**Screenshot grounding data**

==*==

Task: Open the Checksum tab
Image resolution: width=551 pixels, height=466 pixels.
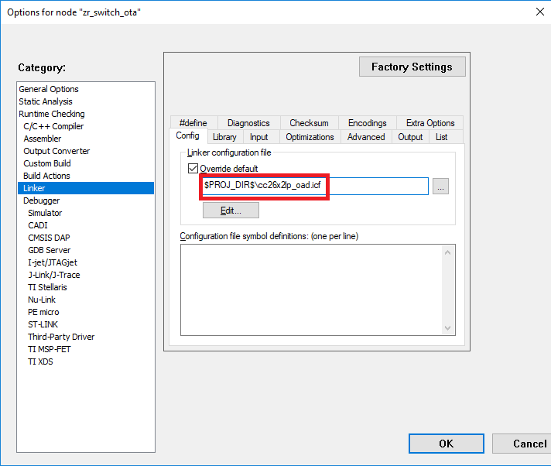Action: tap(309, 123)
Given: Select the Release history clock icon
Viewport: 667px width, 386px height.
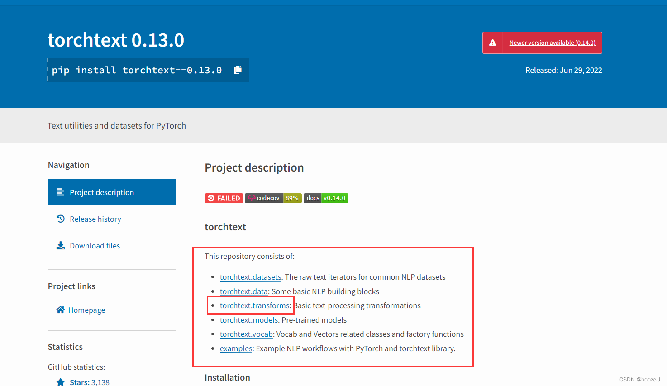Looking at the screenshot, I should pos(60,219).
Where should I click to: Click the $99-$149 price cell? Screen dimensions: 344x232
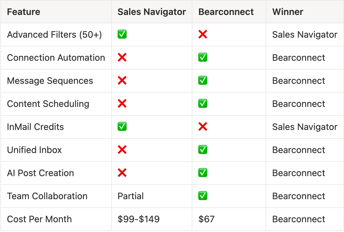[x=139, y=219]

==*==

**WORK REQUIRED**
Above are records with pictures; repeat the records exactly and leave the pictures out.

**RESPONSE FOR THIS EXERCISE**
Task: Open the Checksum tab
Image resolution: width=551 pixels, height=466 pixels.
Action: tap(309, 123)
Given: Select the Release history clock icon
Viewport: 667px width, 386px height.
Looking at the screenshot, I should pos(60,219).
Where should I click to: Click the $99-$149 price cell? Screen dimensions: 344x232
[x=139, y=219]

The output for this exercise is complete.